Appunti sul dolore: la morte senza riti della pandemia e l’immortalità dell’amore

Appunti sul dolore

“Quella del dolore è una scuola crudele. Insegna quanto possa essere violento il lutto, quanta rabbia possa contenere. Insegna quanto il dolore abbia a che fare con le parole, con il loro fallimento e con il nostro bisogno di trovarle”.

Chimamanda Ngozi Adichie è una scrittrice nigeriana che da anni vive negli Stati Uniti. È nota per la sua prosa coraggiosa e per il suo impegno civile, è sempre in prima linea contro il razzismo e le discriminazioni e da anni si spende per la difesa dei diritti femminili.

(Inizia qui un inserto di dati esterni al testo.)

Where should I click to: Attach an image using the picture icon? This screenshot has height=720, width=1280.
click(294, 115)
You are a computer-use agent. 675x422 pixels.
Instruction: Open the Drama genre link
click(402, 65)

I suoi “Appunti sul dolore” (Einaudi), però, raccontano tutta un’altra storia. Quella di una figlia che all’improvviso, nel pieno della pandemia, si ritrova privata dell’amatissimo padre.

È una storia molto intima, personale, e insieme collettiva perché racconta un’esperienza che tutti abbiamo sperimentato: la lontananza, la necessità di mantenere la famiglia unita attraverso le videochiamate in streaming. L’impossibilità della presenza fisica e del contatto.

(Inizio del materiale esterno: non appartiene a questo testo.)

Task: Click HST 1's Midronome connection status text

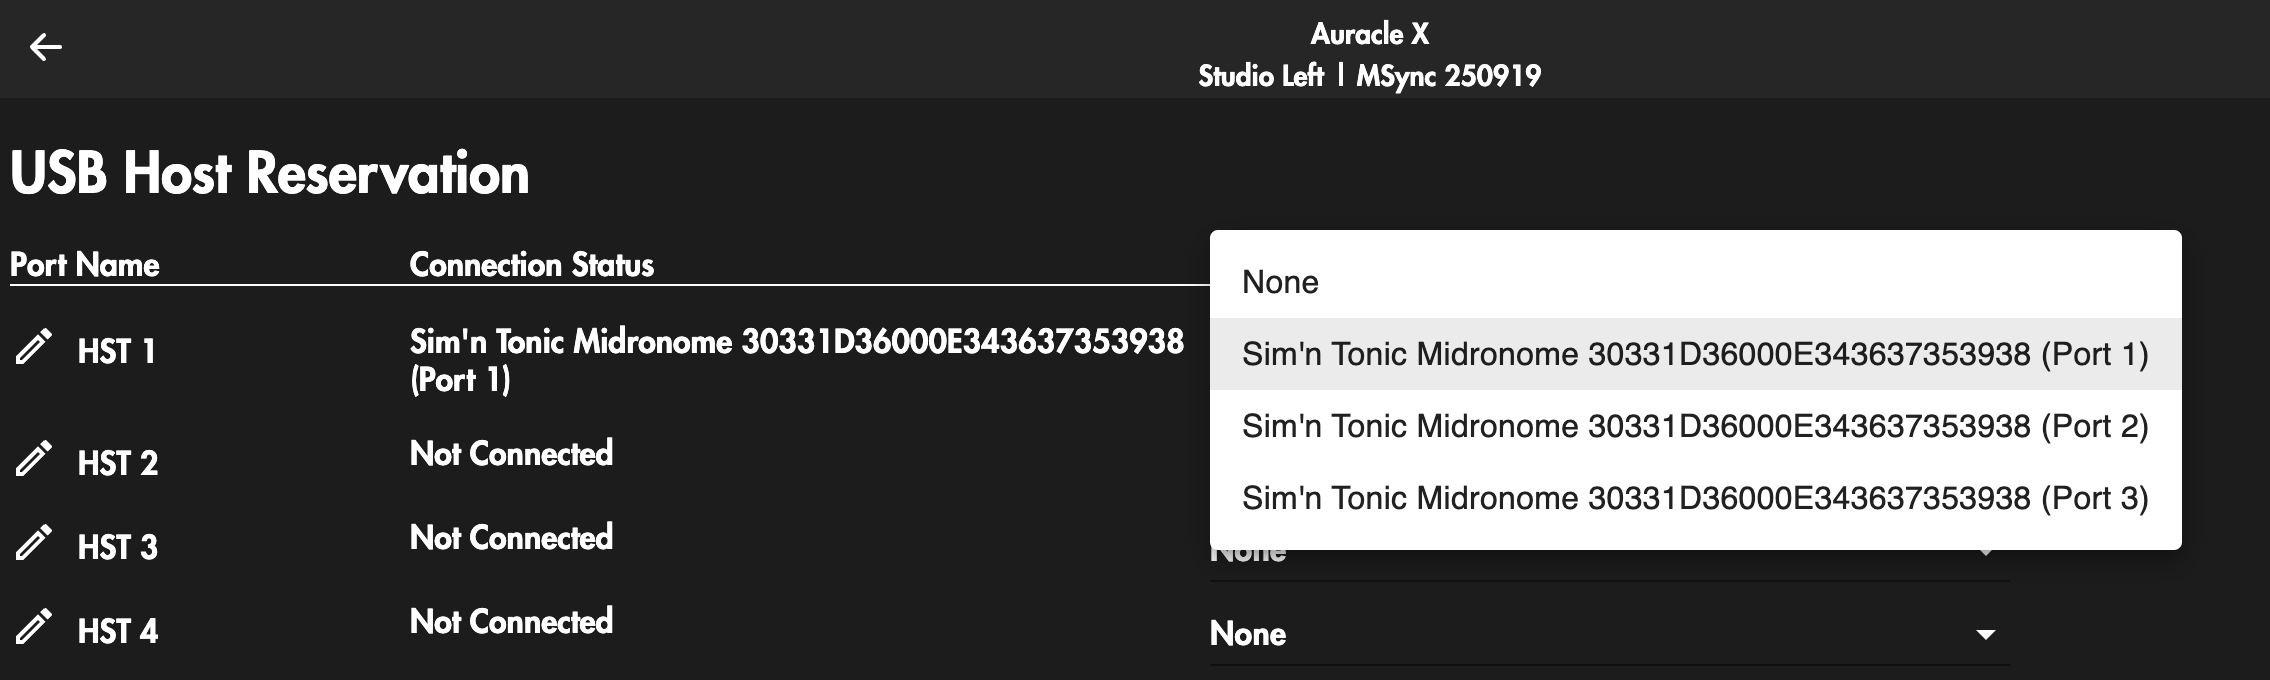Action: pos(796,360)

Più di tutto, però, racconta la morte al tempo della pandemia: l’assenza di notizie, l’isolamento degli ospedali, ma soprattutto l’interruzione dei riti di commiato, con tutto ciò che questo ha comportato.

La preghiera, la veglia, il funerale, la condivisione dei ricordi, del dolore e della mancanza sono ciò che rende sopportabile il passaggio. Accompagnano le persone che restano da una condizione a un’altra. Contribuiscono a elaborare la perdita, a darle un senso.

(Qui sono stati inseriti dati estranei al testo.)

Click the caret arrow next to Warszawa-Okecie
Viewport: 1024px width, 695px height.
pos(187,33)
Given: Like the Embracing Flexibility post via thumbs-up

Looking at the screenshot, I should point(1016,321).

“Gli strati di perdite – scrive Chimamanda – una dopo l’altra fanno sentire la vita esile come carta velina”. L’assenza, la lontananza, la mancanza di riti esasperano il senso di fragilità che si prova ogni volta a contatto ravvicinato con la morte di una persona cara.

Il conforto più grande è quello dell’amore, che resiste anche a questa prova suprema, e ne esce trasformato, come dice il Cantico dei Cantici “più forte della morte è l’amore”. È in questa chiave che il dolore e la morte acquistano un senso, che per un credente è profondamente connaturata alla sua esperienza religiosa. “La sofferenza è un monumento all’amore. Solo chi prova dolore autentico può dire di aver amato davvero” scrive Chimamanda.

Ed è nell’amore, infine, che si realizza l’aspirazione a una forma alta di immortalità: “Il dolore cerca di rattrappire il tuo amore al passato, mentre il cuore lo declama al presente”.